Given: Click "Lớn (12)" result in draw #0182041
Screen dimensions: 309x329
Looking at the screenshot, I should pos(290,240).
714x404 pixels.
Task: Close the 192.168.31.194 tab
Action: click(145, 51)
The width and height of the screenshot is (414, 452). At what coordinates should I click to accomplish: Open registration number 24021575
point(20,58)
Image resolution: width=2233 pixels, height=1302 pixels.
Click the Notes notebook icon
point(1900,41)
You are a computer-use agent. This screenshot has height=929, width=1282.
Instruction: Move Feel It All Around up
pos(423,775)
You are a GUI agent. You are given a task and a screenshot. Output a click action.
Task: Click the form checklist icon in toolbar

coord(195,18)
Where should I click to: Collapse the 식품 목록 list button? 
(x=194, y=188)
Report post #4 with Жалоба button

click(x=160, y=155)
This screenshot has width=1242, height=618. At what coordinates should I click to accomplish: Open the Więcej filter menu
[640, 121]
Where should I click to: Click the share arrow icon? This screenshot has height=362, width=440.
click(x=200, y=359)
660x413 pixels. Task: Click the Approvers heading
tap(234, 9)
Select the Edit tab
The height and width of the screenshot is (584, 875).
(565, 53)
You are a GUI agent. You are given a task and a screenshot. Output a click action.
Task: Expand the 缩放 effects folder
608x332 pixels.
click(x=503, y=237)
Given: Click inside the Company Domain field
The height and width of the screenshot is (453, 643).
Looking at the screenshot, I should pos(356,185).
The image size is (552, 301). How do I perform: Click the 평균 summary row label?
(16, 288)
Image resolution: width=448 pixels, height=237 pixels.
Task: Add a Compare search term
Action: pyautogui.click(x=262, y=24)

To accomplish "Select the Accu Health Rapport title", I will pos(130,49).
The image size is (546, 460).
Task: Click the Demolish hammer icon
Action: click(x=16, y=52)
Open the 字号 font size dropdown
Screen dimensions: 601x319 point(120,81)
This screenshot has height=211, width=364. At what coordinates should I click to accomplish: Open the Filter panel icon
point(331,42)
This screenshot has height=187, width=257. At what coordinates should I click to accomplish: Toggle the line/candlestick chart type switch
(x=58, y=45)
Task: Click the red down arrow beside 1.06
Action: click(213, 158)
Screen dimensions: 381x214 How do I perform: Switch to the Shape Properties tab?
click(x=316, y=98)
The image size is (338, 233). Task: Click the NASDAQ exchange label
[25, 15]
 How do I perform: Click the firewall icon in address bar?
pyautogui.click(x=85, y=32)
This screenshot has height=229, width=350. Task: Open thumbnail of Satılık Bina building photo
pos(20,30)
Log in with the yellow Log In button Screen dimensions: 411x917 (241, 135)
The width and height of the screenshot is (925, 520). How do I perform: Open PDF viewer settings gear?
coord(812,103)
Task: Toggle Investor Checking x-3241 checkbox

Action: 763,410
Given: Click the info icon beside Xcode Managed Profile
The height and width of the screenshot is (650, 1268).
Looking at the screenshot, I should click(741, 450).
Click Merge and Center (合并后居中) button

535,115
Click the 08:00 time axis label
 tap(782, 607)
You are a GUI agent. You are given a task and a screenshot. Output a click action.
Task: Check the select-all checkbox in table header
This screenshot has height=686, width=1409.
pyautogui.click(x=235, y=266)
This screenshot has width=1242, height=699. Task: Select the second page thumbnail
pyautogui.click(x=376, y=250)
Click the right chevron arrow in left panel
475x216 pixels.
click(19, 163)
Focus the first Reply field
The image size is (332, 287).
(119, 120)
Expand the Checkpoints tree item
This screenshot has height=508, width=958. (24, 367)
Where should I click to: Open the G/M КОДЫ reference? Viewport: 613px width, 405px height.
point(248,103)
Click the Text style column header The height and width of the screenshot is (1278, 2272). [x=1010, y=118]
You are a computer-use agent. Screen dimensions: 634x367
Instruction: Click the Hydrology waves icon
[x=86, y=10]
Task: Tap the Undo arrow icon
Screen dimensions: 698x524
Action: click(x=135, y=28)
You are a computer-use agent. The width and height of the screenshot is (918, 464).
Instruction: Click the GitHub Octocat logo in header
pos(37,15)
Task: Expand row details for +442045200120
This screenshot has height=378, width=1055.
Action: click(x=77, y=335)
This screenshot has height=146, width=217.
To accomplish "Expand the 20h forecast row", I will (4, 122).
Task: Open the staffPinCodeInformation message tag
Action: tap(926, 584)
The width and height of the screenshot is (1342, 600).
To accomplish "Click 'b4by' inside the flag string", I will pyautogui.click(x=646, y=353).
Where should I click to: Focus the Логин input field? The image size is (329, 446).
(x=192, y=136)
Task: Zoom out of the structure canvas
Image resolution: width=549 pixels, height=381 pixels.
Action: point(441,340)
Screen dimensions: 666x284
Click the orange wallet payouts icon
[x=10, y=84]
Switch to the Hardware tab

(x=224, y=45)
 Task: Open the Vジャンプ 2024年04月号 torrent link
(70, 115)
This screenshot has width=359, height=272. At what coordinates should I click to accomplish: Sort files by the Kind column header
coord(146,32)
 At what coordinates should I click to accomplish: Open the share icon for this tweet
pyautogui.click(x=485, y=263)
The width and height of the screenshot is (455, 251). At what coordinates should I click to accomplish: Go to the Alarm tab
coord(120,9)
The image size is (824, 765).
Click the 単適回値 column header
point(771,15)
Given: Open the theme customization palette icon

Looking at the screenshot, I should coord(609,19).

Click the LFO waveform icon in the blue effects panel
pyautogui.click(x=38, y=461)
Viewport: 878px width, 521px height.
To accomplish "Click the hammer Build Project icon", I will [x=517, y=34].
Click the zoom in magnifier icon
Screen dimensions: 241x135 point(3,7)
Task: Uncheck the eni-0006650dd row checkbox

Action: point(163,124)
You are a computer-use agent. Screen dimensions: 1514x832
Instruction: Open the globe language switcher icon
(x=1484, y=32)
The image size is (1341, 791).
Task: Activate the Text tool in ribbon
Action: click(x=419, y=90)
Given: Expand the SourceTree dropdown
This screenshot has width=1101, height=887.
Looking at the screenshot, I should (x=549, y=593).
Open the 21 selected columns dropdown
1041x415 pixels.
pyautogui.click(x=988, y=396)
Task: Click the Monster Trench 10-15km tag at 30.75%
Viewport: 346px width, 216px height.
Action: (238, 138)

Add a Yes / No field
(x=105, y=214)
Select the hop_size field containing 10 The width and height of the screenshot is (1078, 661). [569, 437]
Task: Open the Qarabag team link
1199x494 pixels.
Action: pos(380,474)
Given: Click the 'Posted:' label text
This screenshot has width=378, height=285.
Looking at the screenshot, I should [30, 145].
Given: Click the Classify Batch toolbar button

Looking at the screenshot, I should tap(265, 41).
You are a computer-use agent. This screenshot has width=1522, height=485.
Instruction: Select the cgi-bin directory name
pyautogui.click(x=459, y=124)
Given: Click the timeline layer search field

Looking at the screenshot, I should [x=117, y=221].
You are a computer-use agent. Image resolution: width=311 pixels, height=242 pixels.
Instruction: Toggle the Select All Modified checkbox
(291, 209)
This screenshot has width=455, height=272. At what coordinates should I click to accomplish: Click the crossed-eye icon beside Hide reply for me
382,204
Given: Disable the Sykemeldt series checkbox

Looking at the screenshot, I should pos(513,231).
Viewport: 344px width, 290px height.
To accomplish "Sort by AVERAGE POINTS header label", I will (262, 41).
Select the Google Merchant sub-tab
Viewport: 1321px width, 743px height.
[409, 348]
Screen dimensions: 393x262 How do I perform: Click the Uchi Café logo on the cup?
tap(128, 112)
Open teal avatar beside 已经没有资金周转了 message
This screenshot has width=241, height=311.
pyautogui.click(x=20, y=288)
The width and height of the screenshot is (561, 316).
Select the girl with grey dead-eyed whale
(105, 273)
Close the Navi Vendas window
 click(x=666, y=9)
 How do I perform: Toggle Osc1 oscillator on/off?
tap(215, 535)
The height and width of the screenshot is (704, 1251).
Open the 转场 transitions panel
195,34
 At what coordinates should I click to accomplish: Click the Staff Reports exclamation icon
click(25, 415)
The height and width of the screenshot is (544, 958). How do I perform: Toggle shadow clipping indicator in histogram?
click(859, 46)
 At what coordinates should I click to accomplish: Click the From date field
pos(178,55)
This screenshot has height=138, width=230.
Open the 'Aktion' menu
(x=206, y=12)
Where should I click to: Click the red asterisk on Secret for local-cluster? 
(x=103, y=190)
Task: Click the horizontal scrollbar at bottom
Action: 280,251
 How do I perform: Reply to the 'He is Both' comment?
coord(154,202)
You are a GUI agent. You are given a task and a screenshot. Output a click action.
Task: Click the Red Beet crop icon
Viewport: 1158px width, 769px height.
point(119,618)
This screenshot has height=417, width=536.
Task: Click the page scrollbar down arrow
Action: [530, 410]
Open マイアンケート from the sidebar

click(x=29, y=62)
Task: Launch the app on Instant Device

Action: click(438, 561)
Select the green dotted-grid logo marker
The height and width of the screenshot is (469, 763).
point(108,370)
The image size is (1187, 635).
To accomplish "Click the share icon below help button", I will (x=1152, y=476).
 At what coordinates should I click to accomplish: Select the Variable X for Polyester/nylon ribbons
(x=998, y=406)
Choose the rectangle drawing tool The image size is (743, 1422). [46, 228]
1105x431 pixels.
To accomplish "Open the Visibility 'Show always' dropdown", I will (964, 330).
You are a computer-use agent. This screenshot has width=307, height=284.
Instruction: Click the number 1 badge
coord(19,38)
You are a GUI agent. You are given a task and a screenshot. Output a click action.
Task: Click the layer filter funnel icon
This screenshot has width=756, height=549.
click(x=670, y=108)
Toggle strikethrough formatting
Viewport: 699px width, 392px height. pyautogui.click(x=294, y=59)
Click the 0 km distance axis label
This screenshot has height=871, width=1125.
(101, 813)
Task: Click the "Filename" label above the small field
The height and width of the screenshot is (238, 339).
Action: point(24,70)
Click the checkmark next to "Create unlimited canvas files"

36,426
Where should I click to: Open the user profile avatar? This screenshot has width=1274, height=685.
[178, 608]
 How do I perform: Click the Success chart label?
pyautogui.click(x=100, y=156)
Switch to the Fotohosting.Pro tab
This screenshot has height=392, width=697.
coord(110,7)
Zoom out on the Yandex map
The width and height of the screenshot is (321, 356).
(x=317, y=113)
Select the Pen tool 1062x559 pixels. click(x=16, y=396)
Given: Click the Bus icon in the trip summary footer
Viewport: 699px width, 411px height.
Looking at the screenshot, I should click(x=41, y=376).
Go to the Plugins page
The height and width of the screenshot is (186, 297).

§ Aim of the exercise: List every line in the listing above that contains the word "files".

§ Finished task:
This screenshot has width=359, height=272. At what coordinates should I click to accomplish: Sort files by the Kind column header
Click the checkmark next to "Create unlimited canvas files"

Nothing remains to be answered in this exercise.